■ **About this task**
Output, exactly and alone, the lines from the one containing "Go to first employee in bottom navigator" through the last line of the material below, both ends included.

■ **Data**
= Beginning of Section =
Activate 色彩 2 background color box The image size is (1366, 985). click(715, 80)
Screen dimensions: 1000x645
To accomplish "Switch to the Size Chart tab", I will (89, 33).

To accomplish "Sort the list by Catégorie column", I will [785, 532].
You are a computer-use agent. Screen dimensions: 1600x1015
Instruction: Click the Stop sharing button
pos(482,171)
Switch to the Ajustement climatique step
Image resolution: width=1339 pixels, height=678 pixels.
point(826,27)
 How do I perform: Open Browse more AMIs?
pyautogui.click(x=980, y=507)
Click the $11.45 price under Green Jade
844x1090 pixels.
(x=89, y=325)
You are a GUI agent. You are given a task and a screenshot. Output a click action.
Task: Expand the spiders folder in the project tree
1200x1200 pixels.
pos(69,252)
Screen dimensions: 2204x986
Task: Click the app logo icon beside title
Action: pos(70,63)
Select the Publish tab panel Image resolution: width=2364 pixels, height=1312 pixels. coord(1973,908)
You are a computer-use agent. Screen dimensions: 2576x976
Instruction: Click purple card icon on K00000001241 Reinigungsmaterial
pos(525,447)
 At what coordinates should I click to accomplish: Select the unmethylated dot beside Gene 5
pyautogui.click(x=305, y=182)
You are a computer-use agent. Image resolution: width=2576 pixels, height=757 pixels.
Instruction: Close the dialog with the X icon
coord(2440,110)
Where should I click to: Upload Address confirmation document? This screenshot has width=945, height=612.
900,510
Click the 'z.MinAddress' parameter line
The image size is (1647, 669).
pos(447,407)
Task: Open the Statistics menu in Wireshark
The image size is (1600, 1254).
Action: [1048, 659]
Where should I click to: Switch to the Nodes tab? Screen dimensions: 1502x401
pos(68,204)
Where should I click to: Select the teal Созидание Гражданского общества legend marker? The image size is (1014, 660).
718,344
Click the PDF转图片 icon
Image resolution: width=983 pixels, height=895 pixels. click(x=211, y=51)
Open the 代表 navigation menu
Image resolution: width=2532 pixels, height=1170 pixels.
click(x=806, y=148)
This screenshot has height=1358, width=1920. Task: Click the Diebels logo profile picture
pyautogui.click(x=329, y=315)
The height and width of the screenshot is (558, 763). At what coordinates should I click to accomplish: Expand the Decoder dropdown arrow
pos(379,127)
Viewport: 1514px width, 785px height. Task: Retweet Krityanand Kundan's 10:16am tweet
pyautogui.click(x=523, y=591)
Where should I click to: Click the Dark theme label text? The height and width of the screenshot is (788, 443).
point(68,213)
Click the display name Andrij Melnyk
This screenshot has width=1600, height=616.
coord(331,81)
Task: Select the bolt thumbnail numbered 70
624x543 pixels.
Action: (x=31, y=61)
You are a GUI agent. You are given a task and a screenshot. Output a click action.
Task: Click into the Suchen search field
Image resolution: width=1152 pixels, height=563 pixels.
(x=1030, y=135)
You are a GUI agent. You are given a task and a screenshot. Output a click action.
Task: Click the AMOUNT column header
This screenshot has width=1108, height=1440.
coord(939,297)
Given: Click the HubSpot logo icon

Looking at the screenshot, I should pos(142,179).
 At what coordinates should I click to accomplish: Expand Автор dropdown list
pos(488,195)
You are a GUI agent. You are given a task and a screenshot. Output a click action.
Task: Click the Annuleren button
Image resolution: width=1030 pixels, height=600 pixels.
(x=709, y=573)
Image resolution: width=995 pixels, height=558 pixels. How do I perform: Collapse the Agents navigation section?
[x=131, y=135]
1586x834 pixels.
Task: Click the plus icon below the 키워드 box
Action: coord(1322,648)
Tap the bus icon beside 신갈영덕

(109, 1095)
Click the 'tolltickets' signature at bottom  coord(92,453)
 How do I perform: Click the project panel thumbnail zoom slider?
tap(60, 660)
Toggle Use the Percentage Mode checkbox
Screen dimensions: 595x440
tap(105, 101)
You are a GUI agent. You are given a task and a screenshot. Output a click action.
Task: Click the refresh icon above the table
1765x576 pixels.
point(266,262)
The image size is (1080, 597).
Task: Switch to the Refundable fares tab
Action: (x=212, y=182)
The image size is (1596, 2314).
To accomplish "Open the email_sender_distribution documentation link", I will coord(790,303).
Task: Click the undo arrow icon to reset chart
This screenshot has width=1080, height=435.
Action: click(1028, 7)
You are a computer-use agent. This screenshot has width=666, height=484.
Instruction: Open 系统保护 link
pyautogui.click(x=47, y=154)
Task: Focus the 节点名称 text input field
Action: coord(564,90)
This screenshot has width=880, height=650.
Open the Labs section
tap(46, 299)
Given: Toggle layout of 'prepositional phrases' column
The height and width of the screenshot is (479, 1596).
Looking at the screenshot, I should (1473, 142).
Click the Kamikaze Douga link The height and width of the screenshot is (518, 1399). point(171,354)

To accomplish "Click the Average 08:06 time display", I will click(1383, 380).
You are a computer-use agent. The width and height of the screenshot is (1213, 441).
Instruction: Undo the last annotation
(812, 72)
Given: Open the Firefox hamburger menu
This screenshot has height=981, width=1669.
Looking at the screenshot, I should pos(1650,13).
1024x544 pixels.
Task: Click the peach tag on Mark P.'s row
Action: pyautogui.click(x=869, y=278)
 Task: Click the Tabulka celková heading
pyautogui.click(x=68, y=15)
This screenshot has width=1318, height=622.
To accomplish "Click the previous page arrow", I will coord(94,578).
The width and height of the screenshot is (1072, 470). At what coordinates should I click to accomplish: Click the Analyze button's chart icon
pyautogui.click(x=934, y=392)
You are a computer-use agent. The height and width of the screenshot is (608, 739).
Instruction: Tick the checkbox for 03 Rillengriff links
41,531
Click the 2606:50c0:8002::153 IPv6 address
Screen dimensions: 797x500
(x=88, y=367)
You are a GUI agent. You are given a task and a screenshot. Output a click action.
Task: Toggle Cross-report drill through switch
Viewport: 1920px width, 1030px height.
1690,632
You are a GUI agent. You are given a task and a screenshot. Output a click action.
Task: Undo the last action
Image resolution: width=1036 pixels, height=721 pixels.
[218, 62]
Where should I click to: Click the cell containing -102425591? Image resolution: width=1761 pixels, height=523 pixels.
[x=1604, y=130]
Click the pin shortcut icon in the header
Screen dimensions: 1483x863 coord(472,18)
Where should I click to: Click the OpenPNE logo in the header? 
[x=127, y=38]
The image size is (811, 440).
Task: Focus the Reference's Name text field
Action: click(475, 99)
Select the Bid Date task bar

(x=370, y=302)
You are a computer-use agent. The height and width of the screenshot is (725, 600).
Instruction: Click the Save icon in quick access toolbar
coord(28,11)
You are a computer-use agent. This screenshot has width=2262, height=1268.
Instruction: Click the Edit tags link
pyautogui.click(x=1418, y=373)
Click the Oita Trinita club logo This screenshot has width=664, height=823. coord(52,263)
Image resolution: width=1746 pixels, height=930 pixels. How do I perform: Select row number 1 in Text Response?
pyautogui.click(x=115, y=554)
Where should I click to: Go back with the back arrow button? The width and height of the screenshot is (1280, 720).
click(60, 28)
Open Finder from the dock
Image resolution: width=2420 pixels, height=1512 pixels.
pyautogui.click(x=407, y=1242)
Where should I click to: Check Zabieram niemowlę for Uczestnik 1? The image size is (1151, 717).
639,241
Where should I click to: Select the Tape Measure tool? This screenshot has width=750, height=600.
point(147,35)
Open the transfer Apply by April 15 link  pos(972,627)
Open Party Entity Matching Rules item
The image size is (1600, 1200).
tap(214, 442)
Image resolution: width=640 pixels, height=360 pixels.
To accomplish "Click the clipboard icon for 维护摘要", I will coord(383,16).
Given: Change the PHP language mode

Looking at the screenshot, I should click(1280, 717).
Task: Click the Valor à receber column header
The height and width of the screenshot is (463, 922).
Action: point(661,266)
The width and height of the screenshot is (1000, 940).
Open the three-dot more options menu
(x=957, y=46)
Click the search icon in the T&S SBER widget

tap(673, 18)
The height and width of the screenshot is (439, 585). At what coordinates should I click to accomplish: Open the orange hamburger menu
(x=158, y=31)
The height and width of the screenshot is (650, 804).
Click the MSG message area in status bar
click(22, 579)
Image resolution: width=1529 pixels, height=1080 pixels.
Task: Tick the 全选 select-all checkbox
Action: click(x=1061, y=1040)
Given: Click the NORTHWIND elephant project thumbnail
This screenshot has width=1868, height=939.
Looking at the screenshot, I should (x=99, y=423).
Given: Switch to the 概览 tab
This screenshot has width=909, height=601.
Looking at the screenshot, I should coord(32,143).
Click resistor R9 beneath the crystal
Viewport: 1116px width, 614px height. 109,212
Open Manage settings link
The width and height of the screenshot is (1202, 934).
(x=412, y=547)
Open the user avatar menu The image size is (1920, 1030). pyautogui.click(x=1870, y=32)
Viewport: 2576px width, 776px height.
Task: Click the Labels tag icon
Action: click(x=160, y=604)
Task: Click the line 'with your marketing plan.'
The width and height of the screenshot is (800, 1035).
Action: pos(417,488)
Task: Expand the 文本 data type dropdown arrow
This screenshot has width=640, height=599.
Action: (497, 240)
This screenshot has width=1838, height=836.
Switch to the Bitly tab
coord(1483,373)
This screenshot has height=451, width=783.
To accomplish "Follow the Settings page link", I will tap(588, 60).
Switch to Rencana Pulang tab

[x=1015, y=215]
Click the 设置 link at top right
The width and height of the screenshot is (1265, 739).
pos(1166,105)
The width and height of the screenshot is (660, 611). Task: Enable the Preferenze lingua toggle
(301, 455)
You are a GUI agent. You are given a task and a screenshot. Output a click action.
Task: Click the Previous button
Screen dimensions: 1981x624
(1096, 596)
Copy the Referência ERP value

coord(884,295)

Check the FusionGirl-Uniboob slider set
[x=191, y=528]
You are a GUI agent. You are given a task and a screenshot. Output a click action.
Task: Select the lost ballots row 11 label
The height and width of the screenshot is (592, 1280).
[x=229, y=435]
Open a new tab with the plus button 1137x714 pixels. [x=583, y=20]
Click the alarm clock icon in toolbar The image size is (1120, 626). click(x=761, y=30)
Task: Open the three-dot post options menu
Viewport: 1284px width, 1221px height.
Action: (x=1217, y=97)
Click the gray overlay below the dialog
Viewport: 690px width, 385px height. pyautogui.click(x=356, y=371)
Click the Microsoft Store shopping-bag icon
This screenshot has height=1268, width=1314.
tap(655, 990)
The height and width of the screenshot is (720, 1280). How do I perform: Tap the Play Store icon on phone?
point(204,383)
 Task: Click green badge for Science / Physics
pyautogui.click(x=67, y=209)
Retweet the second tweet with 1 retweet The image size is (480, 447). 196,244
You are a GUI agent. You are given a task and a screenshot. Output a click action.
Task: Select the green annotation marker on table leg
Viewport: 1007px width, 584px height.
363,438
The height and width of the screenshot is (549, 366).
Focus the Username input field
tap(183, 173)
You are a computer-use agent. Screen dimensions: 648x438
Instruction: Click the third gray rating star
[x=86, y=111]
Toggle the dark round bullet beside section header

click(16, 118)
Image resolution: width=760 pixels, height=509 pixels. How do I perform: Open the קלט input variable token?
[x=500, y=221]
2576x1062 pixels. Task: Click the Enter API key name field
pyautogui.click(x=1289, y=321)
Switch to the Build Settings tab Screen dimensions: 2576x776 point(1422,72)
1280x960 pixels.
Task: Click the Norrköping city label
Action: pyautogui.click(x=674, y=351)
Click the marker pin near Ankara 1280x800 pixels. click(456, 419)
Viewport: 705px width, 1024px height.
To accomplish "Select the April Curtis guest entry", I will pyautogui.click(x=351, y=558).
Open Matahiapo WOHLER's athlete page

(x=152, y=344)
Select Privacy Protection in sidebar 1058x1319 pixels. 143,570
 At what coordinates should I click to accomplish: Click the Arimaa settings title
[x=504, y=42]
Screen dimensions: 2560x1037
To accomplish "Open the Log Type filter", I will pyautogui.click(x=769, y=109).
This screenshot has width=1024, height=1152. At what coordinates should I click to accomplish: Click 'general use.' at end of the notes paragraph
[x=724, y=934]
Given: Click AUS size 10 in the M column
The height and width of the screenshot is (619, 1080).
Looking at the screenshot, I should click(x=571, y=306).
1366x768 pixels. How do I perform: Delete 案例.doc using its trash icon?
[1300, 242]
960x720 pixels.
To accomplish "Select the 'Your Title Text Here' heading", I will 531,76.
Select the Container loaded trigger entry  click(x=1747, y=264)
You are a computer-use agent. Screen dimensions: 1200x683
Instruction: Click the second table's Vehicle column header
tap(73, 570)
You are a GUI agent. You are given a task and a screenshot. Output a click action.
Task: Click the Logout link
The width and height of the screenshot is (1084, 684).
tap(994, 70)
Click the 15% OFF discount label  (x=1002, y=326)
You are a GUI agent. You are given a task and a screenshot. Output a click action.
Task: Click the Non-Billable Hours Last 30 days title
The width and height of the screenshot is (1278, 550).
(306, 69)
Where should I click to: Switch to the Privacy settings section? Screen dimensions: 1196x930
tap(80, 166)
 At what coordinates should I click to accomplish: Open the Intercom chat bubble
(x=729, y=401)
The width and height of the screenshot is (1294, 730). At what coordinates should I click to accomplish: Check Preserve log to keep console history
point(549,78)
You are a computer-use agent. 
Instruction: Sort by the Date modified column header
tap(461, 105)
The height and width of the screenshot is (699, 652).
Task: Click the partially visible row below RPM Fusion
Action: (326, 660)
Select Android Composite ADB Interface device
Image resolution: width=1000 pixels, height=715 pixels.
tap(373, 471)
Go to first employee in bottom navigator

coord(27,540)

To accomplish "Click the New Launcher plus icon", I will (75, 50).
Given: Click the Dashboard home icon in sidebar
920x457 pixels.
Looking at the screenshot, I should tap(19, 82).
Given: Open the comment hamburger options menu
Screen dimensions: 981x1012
= End of Section =
■ **Problem solution**
Go to first employee in bottom navigator

coord(27,540)

To accomplish "Click the New Launcher plus icon", I will (75, 50).
Given: Click the Dashboard home icon in sidebar
920x457 pixels.
Looking at the screenshot, I should tap(19, 82).
Given: Open the comment hamburger options menu
Screen dimensions: 981x1012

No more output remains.